Get in the habit of consistently reapplying stashes when switching tasks rather than letting them linger.

Use Git Worktrees

Rather than stashing, create git worktrees to isolate different lines of work:

git worktree add -b bug-123-fix ../temp-bug-123-fix

Worktrees provide full repositories to test changes in without impacting your main branch.

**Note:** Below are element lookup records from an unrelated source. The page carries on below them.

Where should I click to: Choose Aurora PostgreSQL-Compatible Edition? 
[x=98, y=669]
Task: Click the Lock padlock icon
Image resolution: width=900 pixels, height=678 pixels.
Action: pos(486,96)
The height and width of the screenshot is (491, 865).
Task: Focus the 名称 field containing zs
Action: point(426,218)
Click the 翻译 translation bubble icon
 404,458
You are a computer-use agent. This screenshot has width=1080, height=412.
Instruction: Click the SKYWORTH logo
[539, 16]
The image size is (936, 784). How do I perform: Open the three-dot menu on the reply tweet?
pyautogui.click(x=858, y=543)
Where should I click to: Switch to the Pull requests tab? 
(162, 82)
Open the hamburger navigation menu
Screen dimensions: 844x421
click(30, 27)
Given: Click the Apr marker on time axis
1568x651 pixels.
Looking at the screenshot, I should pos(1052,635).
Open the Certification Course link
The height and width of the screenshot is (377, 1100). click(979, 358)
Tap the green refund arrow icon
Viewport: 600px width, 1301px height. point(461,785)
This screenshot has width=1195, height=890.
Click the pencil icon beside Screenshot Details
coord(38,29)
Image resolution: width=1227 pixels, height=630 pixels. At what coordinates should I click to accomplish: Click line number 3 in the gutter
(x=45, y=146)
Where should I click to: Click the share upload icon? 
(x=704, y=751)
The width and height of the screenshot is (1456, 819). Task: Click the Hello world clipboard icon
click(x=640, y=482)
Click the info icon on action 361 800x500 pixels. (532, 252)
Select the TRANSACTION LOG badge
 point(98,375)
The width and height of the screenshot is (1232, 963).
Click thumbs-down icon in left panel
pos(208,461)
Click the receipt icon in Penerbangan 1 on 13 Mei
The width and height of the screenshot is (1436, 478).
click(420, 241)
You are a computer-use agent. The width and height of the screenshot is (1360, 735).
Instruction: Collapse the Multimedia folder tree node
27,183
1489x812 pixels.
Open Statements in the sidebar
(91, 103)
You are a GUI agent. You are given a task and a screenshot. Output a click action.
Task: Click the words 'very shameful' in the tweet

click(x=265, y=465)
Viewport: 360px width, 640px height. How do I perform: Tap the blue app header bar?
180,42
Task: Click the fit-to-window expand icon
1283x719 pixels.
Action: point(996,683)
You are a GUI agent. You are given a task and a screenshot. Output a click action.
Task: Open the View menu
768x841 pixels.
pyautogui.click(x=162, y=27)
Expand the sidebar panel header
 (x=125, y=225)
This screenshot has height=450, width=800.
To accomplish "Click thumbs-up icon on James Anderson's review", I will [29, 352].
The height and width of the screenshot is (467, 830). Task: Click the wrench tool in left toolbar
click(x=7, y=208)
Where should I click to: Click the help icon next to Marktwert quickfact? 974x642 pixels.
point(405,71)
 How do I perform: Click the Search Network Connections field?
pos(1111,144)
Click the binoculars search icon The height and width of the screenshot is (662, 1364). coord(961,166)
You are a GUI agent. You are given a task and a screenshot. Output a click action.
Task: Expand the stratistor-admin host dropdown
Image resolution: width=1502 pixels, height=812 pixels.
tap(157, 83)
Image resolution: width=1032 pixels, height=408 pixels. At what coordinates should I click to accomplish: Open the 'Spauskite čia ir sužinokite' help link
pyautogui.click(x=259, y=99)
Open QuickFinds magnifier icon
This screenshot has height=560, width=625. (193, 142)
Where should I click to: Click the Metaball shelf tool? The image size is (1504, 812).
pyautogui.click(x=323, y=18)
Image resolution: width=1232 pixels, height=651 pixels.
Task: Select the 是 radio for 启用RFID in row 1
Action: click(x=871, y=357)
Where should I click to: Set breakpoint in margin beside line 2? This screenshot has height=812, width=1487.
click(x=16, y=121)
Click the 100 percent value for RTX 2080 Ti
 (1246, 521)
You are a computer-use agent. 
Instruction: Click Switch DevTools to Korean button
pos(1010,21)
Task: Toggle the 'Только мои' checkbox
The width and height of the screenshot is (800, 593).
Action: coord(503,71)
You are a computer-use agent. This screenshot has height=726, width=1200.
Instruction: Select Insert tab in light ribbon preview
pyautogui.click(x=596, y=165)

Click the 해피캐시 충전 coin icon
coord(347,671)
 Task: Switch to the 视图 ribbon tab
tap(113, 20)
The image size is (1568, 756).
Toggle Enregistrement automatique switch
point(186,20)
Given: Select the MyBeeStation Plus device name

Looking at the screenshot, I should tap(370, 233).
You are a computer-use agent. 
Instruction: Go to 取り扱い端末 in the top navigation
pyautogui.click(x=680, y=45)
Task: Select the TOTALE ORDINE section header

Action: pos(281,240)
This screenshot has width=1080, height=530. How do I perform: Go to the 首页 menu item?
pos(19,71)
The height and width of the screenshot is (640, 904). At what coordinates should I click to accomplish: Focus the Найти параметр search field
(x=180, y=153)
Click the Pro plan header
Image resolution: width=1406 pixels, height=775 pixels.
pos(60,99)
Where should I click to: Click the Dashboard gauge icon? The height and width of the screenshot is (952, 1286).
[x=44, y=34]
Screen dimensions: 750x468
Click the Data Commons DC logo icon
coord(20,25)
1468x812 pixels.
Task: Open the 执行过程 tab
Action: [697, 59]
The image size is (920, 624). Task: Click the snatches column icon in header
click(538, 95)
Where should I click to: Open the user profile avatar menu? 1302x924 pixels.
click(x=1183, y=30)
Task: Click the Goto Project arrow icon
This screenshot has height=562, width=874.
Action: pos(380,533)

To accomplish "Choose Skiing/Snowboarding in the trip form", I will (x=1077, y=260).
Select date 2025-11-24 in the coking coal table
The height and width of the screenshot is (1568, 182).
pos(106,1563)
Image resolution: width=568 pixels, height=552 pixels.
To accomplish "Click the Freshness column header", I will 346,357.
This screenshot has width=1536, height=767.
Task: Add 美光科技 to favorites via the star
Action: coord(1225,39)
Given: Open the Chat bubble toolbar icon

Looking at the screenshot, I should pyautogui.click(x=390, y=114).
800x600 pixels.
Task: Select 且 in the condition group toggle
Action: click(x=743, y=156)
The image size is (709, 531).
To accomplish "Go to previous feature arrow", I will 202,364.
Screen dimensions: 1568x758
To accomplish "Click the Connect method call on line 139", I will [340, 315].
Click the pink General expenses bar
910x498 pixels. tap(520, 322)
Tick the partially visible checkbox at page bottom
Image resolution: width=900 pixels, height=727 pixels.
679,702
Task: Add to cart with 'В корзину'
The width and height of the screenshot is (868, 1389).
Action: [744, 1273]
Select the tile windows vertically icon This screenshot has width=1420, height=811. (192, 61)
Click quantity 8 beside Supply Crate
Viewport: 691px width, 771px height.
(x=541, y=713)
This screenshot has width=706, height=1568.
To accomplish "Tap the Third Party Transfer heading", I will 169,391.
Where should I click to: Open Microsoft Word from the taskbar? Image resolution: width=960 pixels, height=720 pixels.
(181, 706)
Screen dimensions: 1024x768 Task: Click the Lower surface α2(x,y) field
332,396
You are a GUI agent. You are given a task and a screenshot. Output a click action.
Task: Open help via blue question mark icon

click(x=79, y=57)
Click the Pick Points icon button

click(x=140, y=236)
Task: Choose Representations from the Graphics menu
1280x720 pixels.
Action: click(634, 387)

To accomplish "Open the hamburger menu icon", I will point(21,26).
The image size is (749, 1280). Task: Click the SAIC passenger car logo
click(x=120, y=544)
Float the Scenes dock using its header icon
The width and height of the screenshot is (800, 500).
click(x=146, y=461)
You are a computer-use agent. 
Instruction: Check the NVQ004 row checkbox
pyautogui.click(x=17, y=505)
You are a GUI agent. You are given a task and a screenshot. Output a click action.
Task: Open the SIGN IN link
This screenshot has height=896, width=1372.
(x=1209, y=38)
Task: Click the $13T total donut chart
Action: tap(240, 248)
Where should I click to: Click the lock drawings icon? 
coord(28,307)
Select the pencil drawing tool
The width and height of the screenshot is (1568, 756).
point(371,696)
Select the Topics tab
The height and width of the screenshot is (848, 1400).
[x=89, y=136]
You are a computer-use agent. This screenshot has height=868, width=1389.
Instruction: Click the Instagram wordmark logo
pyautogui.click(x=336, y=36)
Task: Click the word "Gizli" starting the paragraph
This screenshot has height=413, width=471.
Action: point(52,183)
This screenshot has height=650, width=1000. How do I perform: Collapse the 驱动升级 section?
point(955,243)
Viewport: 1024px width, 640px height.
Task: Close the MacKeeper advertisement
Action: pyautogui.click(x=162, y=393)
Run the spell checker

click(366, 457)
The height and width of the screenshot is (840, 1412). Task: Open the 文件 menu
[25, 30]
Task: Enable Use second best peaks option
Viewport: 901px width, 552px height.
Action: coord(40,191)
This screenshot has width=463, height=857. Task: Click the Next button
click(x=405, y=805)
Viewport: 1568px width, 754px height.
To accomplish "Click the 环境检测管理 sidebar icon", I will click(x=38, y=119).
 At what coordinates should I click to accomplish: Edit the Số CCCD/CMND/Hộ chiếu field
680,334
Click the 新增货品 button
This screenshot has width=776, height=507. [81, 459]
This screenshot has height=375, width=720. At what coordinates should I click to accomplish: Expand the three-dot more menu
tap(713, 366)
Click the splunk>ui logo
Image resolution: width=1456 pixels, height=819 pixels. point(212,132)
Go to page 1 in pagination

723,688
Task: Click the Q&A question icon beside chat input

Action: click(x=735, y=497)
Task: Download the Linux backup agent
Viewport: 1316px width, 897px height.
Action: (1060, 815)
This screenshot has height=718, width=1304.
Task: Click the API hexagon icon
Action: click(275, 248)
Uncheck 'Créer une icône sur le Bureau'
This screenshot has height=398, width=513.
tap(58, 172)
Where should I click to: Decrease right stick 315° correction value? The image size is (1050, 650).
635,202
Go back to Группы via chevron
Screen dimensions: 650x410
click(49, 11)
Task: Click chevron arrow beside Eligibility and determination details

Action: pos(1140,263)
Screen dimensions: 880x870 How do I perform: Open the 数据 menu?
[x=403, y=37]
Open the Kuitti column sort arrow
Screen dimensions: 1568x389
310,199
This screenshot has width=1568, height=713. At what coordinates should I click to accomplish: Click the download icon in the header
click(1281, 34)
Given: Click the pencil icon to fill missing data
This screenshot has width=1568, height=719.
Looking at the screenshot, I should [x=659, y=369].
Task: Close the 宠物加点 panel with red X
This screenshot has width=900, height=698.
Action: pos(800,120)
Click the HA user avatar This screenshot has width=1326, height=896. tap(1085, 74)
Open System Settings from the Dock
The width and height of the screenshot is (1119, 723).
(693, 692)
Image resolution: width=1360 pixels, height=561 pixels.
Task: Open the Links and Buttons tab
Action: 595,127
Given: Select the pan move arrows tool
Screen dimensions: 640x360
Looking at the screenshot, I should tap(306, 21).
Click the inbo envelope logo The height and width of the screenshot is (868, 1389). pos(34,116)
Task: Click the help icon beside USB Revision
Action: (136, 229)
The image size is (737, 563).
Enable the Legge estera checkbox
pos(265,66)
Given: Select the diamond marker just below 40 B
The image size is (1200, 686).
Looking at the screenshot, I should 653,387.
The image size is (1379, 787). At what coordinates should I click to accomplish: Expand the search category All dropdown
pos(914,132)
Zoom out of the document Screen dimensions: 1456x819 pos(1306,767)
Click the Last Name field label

Recovering a Deleted Stash

If you mistakenly deleted a needed stash, recovery is still possible if commits haven‘t yet expired from the reflog:

# Filter by ‘stash‘
git reflog --stash

# Pick ID, ie abc123  
git show stash@{abc123} # Show changes
git stash apply abc123 # Apply from ID

However, this relies on the local reflog, which expires after 90 days by default. So restore important stashes quickly!

Stash Command Options

Here is a reference guide to key git stash subcommands:

Command Description
git stash push Adds current changes to stash stack
git stash pop Applies most recent stash and removes from stack
git stash apply Applies changes but keeps stash
git stash show Shows a summary diff of stash changes
git stash list Displays all stashes on the stack
git stash clear Deletes all stashes, emptying list

These allow flexible management such as previewing specific stashes before applying.

Conclusion

  • git stash clear deletes all stashed changes
  • Alternate methods are dropping or deleting the ref/stash file
  • Automate cleanup rather than manually clearing out stashes
  • Be extremely careful when force deleting the underlying stash data file
  • Review what the stashes contain first before blindly removing them all

I hope these guidelines provide a deep understanding of how to effectively delete and manage git stashes to improve your programming workflow! Please reach out with any other questions.